Les autoportraits à la mine de plomb du «cabinet des curiosités» qui ouvrent l'exposition révèlent, sous les apparences de l'académisme enseigné par ses maîtres chinois, un talent précoce.
A Dijon, au tournant des années 80, Yan Pei-Ming s'affranchit très vite de ce formalisme. Sa manière s'affirme comme en témoignent de nouveaux autoportraits à la gouache, plus «sauvages» ou cet autre autoportrait, un nu en pied, dans la tradition d'un Dürer ou d'un Egon Schiele.
Puis vient la période Mao et le gigantisme avec cette tête de 3 mètres sur 4, loin des codes de la propagande chinoise, loin aussi du détournement bon enfant et coloré des portraits souriants du Grand Timonier par Andy Warhol, le maître du pop art.
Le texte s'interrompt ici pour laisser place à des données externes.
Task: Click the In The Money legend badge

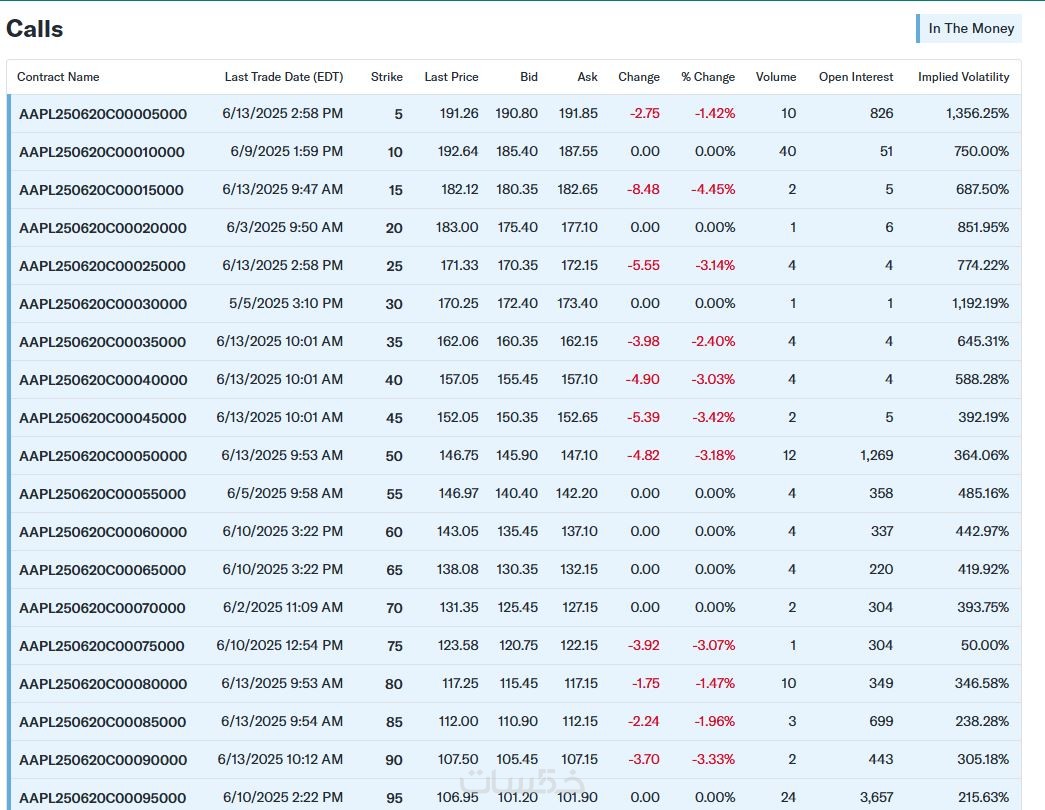Action: tap(969, 29)
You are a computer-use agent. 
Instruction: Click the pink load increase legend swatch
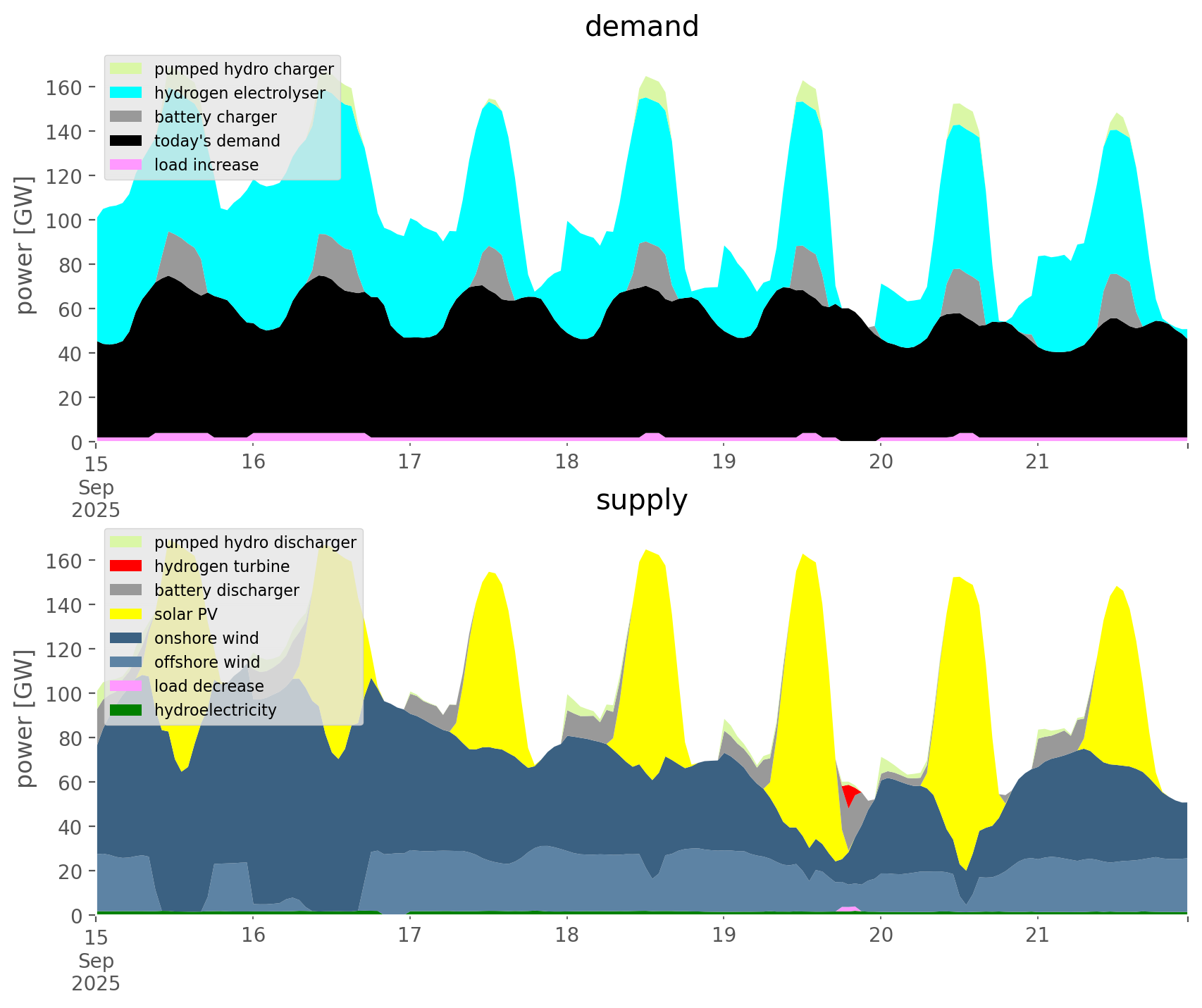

D'un père, l'autre, Yan Pei-Ming explore ensuite la relation qu'il entretenait avec le sien.
«Je me suis demandé qui était l'homme le plus important après Mao dans ma vie et c'était mon père», dit-il en déambulant dans l'exposition. Il fera une quarantaine de portraits de ce père taciturne qui l'avait rejoint en Bourgogne, de très grands formats aussi dont une magistrale aquarelle qui les réunit.
Facétieux et bon vivant, Yann Pei-Ming avait intitulé cette série, «L'homme le plus...» doux, paresseux, perspicace ou respectable, déroulant le regard d'un fils sur son géniteur aux différents âges de leurs vies.
Pandémie
L'exposition s'achève sur une oeuvre originale dont le titre claque comme un coup de fouet : Pandémie. Le peintre, en combinaison blanche et masque chirurgical sur le visage, une pelle à la main, enterre les morts dans un paysage d'apocalypse, chauves-souris virevoltant autour d'une lune pâle, chats noirs errants, une église et des buildings à l'horizon...
Avec ses longs cheveux gris qui tombent sur sa veste de treillis, Yan Pei-Ming, venu à la rencontre de la presse, s'en amuse devant l'immense toile : «je ne suis pas docteur, je ne suis pas infirmier, je ne suis pas aide-soignant, alors que pouvais-je faire ? Je pouvais être le croque-mort».